**Data listing:**
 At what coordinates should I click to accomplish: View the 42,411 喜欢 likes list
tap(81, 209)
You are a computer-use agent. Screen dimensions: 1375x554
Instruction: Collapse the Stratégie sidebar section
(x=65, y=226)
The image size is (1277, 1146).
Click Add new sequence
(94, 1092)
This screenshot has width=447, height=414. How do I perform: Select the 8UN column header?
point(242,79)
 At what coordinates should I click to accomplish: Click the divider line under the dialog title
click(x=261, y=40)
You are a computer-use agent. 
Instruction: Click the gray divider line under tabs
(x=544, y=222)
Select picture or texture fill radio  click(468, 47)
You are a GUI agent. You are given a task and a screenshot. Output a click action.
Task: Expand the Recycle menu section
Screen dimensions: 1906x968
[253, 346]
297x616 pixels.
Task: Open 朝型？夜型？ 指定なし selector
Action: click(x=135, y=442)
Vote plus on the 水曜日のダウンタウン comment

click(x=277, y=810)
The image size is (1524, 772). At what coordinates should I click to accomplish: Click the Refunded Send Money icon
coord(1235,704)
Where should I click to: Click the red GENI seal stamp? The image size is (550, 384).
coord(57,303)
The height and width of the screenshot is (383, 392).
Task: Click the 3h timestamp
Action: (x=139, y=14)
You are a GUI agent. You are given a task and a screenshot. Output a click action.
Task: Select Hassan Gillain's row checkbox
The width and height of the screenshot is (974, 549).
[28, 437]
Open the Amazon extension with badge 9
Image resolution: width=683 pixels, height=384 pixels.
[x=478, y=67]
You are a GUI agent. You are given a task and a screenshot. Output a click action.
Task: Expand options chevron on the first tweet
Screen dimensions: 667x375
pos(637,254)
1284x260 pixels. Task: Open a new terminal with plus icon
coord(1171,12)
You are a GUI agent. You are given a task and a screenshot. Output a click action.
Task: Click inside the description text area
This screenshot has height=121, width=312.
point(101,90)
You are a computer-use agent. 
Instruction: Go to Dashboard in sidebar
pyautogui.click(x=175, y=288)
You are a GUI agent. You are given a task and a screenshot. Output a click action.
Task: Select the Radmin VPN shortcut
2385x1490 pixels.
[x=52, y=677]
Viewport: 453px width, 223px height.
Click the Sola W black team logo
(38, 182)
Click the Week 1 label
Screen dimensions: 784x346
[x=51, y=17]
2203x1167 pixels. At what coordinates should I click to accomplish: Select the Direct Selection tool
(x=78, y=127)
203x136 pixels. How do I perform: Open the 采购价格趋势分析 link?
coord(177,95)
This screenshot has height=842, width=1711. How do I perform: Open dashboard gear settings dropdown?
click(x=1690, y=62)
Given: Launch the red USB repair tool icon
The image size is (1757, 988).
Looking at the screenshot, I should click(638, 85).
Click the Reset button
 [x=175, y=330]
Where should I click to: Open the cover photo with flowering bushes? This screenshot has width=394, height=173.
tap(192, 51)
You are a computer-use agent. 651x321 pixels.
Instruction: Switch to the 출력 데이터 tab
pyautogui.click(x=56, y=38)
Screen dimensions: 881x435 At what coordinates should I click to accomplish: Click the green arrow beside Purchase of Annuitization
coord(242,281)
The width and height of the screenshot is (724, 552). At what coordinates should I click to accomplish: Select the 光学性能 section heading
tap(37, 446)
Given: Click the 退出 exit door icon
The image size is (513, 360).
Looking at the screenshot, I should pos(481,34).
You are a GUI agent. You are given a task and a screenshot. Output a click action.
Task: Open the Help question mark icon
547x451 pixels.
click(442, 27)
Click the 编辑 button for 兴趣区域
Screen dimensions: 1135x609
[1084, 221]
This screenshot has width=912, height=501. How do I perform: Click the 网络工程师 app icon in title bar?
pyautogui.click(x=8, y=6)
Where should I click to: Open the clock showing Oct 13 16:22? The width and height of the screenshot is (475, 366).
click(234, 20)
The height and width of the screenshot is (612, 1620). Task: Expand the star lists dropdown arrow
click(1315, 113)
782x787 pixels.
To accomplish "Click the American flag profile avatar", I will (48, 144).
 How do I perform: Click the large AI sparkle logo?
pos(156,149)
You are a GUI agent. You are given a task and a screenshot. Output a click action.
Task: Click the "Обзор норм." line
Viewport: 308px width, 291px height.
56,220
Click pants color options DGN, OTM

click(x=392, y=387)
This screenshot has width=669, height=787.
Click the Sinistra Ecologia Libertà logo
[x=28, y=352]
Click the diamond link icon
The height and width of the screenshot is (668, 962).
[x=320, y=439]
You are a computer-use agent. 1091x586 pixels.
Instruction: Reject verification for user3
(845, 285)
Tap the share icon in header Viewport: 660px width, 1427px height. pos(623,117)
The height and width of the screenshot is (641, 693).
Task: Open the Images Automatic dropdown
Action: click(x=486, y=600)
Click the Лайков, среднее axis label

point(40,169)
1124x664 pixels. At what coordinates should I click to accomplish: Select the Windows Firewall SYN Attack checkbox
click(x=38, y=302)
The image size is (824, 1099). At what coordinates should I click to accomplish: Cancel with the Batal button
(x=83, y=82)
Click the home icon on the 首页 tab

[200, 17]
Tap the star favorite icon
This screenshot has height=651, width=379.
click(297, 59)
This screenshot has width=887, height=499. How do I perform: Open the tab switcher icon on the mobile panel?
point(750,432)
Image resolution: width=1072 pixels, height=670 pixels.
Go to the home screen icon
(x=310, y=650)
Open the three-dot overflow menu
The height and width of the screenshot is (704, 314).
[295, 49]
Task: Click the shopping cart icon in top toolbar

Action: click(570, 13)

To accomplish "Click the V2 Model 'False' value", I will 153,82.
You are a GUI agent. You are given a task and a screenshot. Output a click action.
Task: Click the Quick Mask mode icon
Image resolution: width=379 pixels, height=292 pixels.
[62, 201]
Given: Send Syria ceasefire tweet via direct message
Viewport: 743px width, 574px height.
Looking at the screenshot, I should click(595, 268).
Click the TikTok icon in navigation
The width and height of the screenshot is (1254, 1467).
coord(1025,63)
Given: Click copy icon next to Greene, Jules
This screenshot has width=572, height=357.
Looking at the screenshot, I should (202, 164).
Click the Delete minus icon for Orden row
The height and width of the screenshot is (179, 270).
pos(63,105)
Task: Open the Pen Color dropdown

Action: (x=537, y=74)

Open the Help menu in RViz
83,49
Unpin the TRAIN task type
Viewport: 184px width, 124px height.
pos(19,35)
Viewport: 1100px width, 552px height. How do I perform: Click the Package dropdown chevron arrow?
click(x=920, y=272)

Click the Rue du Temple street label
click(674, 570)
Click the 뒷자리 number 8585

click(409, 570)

**Direction:** Express all the rows above as a Markdown table with two columns, No. and Text. Give each line its own number, and leave out blank lines.

**Result for this exercise:**
| No. | Text |
|---|---|
| 1 |  At what coordinates should I click to accomplish: View the 42,411 喜欢 likes list |
| 2 | tap(81, 209) |
| 3 | You are a computer-use agent. Screen dimensions: 1375x554 |
| 4 | Instruction: Collapse the Stratégie sidebar section |
| 5 | (x=65, y=226) |
| 6 | The image size is (1277, 1146). |
| 7 | Click Add new sequence |
| 8 | (94, 1092) |
| 9 | This screenshot has width=447, height=414. How do I perform: Select the 8UN column header? |
| 10 | point(242,79) |
| 11 |  At what coordinates should I click to accomplish: Click the divider line under the dialog title |
| 12 | click(x=261, y=40) |
| 13 | You are a computer-use agent.  |
| 14 | Instruction: Click the gray divider line under tabs |
| 15 | (x=544, y=222) |
| 16 | Select picture or texture fill radio  click(468, 47) |
| 17 | You are a GUI agent. You are given a task and a screenshot. Output a click action. |
| 18 | Task: Expand the Recycle menu section |
| 19 | Screen dimensions: 1906x968 |
| 20 | [253, 346] |
| 21 | 297x616 pixels. |
| 22 | Task: Open 朝型？夜型？ 指定なし selector |
| 23 | Action: click(x=135, y=442) |
| 24 | Vote plus on the 水曜日のダウンタウン comment |
| 25 | click(x=277, y=810) |
| 26 | The image size is (1524, 772). At what coordinates should I click to accomplish: Click the Refunded Send Money icon |
| 27 | coord(1235,704) |
| 28 | Where should I click to: Click the red GENI seal stamp? The image size is (550, 384). |
| 29 | coord(57,303) |
| 30 | The height and width of the screenshot is (383, 392). |
| 31 | Task: Click the 3h timestamp |
| 32 | Action: (x=139, y=14) |
| 33 | You are a GUI agent. You are given a task and a screenshot. Output a click action. |
| 34 | Task: Select Hassan Gillain's row checkbox |
| 35 | The width and height of the screenshot is (974, 549). |
| 36 | [28, 437] |
| 37 | Open the Amazon extension with badge 9 |
| 38 | Image resolution: width=683 pixels, height=384 pixels. |
| 39 | [x=478, y=67] |
| 40 | You are a GUI agent. You are given a task and a screenshot. Output a click action. |
| 41 | Task: Expand options chevron on the first tweet |
| 42 | Screen dimensions: 667x375 |
| 43 | pos(637,254) |
| 44 | 1284x260 pixels. Task: Open a new terminal with plus icon |
| 45 | coord(1171,12) |
| 46 | You are a GUI agent. You are given a task and a screenshot. Output a click action. |
| 47 | Task: Click inside the description text area |
| 48 | This screenshot has height=121, width=312. |
| 49 | point(101,90) |
| 50 | You are a computer-use agent.  |
| 51 | Instruction: Go to Dashboard in sidebar |
| 52 | pyautogui.click(x=175, y=288) |
| 53 | You are a GUI agent. You are given a task and a screenshot. Output a click action. |
| 54 | Task: Select the Radmin VPN shortcut |
| 55 | 2385x1490 pixels. |
| 56 | [x=52, y=677] |
| 57 | Viewport: 453px width, 223px height. |
| 58 | Click the Sola W black team logo |
| 59 | (38, 182) |
| 60 | Click the Week 1 label |
| 61 | Screen dimensions: 784x346 |
| 62 | [x=51, y=17] |
| 63 | 2203x1167 pixels. At what coordinates should I click to accomplish: Select the Direct Selection tool |
| 64 | (x=78, y=127) |
| 65 | 203x136 pixels. How do I perform: Open the 采购价格趋势分析 link? |
| 66 | coord(177,95) |
| 67 | This screenshot has height=842, width=1711. How do I perform: Open dashboard gear settings dropdown? |
| 68 | click(x=1690, y=62) |
| 69 | Given: Launch the red USB repair tool icon |
| 70 | The image size is (1757, 988). |
| 71 | Looking at the screenshot, I should click(638, 85). |
| 72 | Click the Reset button |
| 73 |  [x=175, y=330] |
| 74 | Where should I click to: Open the cover photo with flowering bushes? This screenshot has width=394, height=173. |
| 75 | tap(192, 51) |
| 76 | You are a computer-use agent. 651x321 pixels. |
| 77 | Instruction: Switch to the 출력 데이터 tab |
| 78 | pyautogui.click(x=56, y=38) |
| 79 | Screen dimensions: 881x435 At what coordinates should I click to accomplish: Click the green arrow beside Purchase of Annuitization |
| 80 | coord(242,281) |
| 81 | The width and height of the screenshot is (724, 552). At what coordinates should I click to accomplish: Select the 光学性能 section heading |
| 82 | tap(37, 446) |
| 83 | Given: Click the 退出 exit door icon |
| 84 | The image size is (513, 360). |
| 85 | Looking at the screenshot, I should pos(481,34). |
| 86 | You are a GUI agent. You are given a task and a screenshot. Output a click action. |
| 87 | Task: Open the Help question mark icon |
| 88 | 547x451 pixels. |
| 89 | click(442, 27) |
| 90 | Click the 编辑 button for 兴趣区域 |
| 91 | Screen dimensions: 1135x609 |
| 92 | [1084, 221] |
| 93 | This screenshot has width=912, height=501. How do I perform: Click the 网络工程师 app icon in title bar? |
| 94 | pyautogui.click(x=8, y=6) |
| 95 | Where should I click to: Open the clock showing Oct 13 16:22? The width and height of the screenshot is (475, 366). |
| 96 | click(234, 20) |
| 97 | The height and width of the screenshot is (612, 1620). Task: Expand the star lists dropdown arrow |
| 98 | click(1315, 113) |
| 99 | 782x787 pixels. |
| 100 | To accomplish "Click the American flag profile avatar", I will (48, 144). |
| 101 |  How do I perform: Click the large AI sparkle logo? |
| 102 | pos(156,149) |
| 103 | You are a GUI agent. You are given a task and a screenshot. Output a click action. |
| 104 | Task: Click the "Обзор норм." line |
| 105 | Viewport: 308px width, 291px height. |
| 106 | 56,220 |
| 107 | Click pants color options DGN, OTM |
| 108 | click(x=392, y=387) |
| 109 | This screenshot has width=669, height=787. |
| 110 | Click the Sinistra Ecologia Libertà logo |
| 111 | [x=28, y=352] |
| 112 | Click the diamond link icon |
| 113 | The height and width of the screenshot is (668, 962). |
| 114 | [x=320, y=439] |
| 115 | You are a computer-use agent. 1091x586 pixels. |
| 116 | Instruction: Reject verification for user3 |
| 117 | (845, 285) |
| 118 | Tap the share icon in header Viewport: 660px width, 1427px height. pos(623,117) |
| 119 | The height and width of the screenshot is (641, 693). |
| 120 | Task: Open the Images Automatic dropdown |
| 121 | Action: click(x=486, y=600) |
| 122 | Click the Лайков, среднее axis label |
| 123 | point(40,169) |
| 124 | 1124x664 pixels. At what coordinates should I click to accomplish: Select the Windows Firewall SYN Attack checkbox |
| 125 | click(x=38, y=302) |
| 126 | The image size is (824, 1099). At what coordinates should I click to accomplish: Cancel with the Batal button |
| 127 | (x=83, y=82) |
| 128 | Click the home icon on the 首页 tab |
| 129 | [200, 17] |
| 130 | Tap the star favorite icon |
| 131 | This screenshot has height=651, width=379. |
| 132 | click(297, 59) |
| 133 | This screenshot has width=887, height=499. How do I perform: Open the tab switcher icon on the mobile panel? |
| 134 | point(750,432) |
| 135 | Image resolution: width=1072 pixels, height=670 pixels. |
| 136 | Go to the home screen icon |
| 137 | (x=310, y=650) |
| 138 | Open the three-dot overflow menu |
| 139 | The height and width of the screenshot is (704, 314). |
| 140 | [295, 49] |
| 141 | Task: Click the shopping cart icon in top toolbar |
| 142 | Action: click(570, 13) |
| 143 | To accomplish "Click the V2 Model 'False' value", I will 153,82. |
| 144 | You are a GUI agent. You are given a task and a screenshot. Output a click action. |
| 145 | Task: Click the Quick Mask mode icon |
| 146 | Image resolution: width=379 pixels, height=292 pixels. |
| 147 | [62, 201] |
| 148 | Given: Send Syria ceasefire tweet via direct message |
| 149 | Viewport: 743px width, 574px height. |
| 150 | Looking at the screenshot, I should click(595, 268). |
| 151 | Click the TikTok icon in navigation |
| 152 | The width and height of the screenshot is (1254, 1467). |
| 153 | coord(1025,63) |
| 154 | Given: Click copy icon next to Greene, Jules |
| 155 | This screenshot has width=572, height=357. |
| 156 | Looking at the screenshot, I should (202, 164). |
| 157 | Click the Delete minus icon for Orden row |
| 158 | The height and width of the screenshot is (179, 270). |
| 159 | pos(63,105) |
| 160 | Task: Open the Pen Color dropdown |
| 161 | Action: (x=537, y=74) |
| 162 | Open the Help menu in RViz |
| 163 | 83,49 |
| 164 | Unpin the TRAIN task type |
| 165 | Viewport: 184px width, 124px height. |
| 166 | pos(19,35) |
| 167 | Viewport: 1100px width, 552px height. How do I perform: Click the Package dropdown chevron arrow? |
| 168 | click(x=920, y=272) |
| 169 | Click the Rue du Temple street label |
| 170 | click(674, 570) |
| 171 | Click the 뒷자리 number 8585 |
| 172 | click(409, 570) |